BEGIN

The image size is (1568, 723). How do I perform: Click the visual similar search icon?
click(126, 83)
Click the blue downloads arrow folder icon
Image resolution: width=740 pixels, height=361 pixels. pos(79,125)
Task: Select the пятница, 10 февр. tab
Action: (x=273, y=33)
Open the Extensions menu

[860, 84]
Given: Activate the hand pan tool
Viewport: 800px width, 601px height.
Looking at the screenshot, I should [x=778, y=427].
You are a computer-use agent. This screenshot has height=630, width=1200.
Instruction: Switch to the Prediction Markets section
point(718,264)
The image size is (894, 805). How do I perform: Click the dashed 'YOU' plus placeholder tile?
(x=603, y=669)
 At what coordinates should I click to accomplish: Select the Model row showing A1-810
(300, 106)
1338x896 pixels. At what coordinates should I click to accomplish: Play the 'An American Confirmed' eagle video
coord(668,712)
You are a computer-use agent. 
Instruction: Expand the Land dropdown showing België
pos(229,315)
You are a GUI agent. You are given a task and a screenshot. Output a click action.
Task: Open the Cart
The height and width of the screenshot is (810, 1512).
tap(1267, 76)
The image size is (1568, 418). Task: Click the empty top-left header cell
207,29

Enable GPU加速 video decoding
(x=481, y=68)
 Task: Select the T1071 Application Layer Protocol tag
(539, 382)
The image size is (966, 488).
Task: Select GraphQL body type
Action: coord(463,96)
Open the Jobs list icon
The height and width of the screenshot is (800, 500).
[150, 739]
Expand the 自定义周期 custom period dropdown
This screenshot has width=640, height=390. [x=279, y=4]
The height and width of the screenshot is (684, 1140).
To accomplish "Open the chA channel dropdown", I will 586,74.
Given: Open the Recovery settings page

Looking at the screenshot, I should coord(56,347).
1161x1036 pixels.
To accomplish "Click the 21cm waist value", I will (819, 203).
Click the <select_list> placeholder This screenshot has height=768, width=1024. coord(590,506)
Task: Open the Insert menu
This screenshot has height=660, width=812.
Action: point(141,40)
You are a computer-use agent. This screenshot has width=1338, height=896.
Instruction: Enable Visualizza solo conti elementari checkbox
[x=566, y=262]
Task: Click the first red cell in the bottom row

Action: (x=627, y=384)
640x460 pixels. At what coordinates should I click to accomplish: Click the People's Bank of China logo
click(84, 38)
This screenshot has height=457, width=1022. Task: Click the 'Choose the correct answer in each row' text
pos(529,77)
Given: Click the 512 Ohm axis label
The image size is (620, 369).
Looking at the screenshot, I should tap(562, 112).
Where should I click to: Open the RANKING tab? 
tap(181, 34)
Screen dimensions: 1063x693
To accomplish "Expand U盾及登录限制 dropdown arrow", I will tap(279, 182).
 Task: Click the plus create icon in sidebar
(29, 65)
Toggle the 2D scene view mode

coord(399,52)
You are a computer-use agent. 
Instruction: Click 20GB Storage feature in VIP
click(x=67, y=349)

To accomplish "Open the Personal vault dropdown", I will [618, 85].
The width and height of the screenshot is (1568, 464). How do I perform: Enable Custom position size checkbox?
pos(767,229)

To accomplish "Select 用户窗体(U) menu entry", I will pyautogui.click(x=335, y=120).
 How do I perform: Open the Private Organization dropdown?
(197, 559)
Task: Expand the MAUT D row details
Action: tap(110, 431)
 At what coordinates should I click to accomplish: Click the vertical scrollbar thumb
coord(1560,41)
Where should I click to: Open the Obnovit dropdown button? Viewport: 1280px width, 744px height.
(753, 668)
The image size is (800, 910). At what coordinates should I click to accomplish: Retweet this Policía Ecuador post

END

▸ WHAT YOU WILL DO:
All of the entries must be quoted exactly; please include each one.

▸ RESPONSE BELOW:
The image size is (1568, 723). How do I perform: Click the visual similar search icon?
click(126, 83)
Click the blue downloads arrow folder icon
Image resolution: width=740 pixels, height=361 pixels. pos(79,125)
Task: Select the пятница, 10 февр. tab
Action: (x=273, y=33)
Open the Extensions menu

[860, 84]
Given: Activate the hand pan tool
Viewport: 800px width, 601px height.
Looking at the screenshot, I should [x=778, y=427].
You are a computer-use agent. This screenshot has height=630, width=1200.
Instruction: Switch to the Prediction Markets section
point(718,264)
The image size is (894, 805). How do I perform: Click the dashed 'YOU' plus placeholder tile?
(x=603, y=669)
 At what coordinates should I click to accomplish: Select the Model row showing A1-810
(300, 106)
1338x896 pixels. At what coordinates should I click to accomplish: Play the 'An American Confirmed' eagle video
coord(668,712)
You are a computer-use agent. 
Instruction: Expand the Land dropdown showing België
pos(229,315)
You are a GUI agent. You are given a task and a screenshot. Output a click action.
Task: Open the Cart
The height and width of the screenshot is (810, 1512).
tap(1267, 76)
The image size is (1568, 418). Task: Click the empty top-left header cell
207,29

Enable GPU加速 video decoding
(x=481, y=68)
 Task: Select the T1071 Application Layer Protocol tag
(539, 382)
The image size is (966, 488).
Task: Select GraphQL body type
Action: coord(463,96)
Open the Jobs list icon
The height and width of the screenshot is (800, 500).
[150, 739]
Expand the 自定义周期 custom period dropdown
This screenshot has width=640, height=390. [x=279, y=4]
The height and width of the screenshot is (684, 1140).
To accomplish "Open the chA channel dropdown", I will 586,74.
Given: Open the Recovery settings page

Looking at the screenshot, I should coord(56,347).
1161x1036 pixels.
To accomplish "Click the 21cm waist value", I will (819, 203).
Click the <select_list> placeholder This screenshot has height=768, width=1024. coord(590,506)
Task: Open the Insert menu
This screenshot has height=660, width=812.
Action: point(141,40)
You are a computer-use agent. This screenshot has width=1338, height=896.
Instruction: Enable Visualizza solo conti elementari checkbox
[x=566, y=262]
Task: Click the first red cell in the bottom row

Action: (x=627, y=384)
640x460 pixels. At what coordinates should I click to accomplish: Click the People's Bank of China logo
click(84, 38)
This screenshot has height=457, width=1022. Task: Click the 'Choose the correct answer in each row' text
pos(529,77)
Given: Click the 512 Ohm axis label
The image size is (620, 369).
Looking at the screenshot, I should tap(562, 112).
Where should I click to: Open the RANKING tab? 
tap(181, 34)
Screen dimensions: 1063x693
To accomplish "Expand U盾及登录限制 dropdown arrow", I will tap(279, 182).
 Task: Click the plus create icon in sidebar
(29, 65)
Toggle the 2D scene view mode

coord(399,52)
You are a computer-use agent. 
Instruction: Click 20GB Storage feature in VIP
click(x=67, y=349)

To accomplish "Open the Personal vault dropdown", I will [618, 85].
The width and height of the screenshot is (1568, 464). How do I perform: Enable Custom position size checkbox?
pos(767,229)

To accomplish "Select 用户窗体(U) menu entry", I will pyautogui.click(x=335, y=120).
 How do I perform: Open the Private Organization dropdown?
(197, 559)
Task: Expand the MAUT D row details
Action: tap(110, 431)
 At what coordinates should I click to accomplish: Click the vertical scrollbar thumb
coord(1560,41)
Where should I click to: Open the Obnovit dropdown button? Viewport: 1280px width, 744px height.
(753, 668)
The image size is (800, 910). At what coordinates should I click to accomplish: Retweet this Policía Ecuador post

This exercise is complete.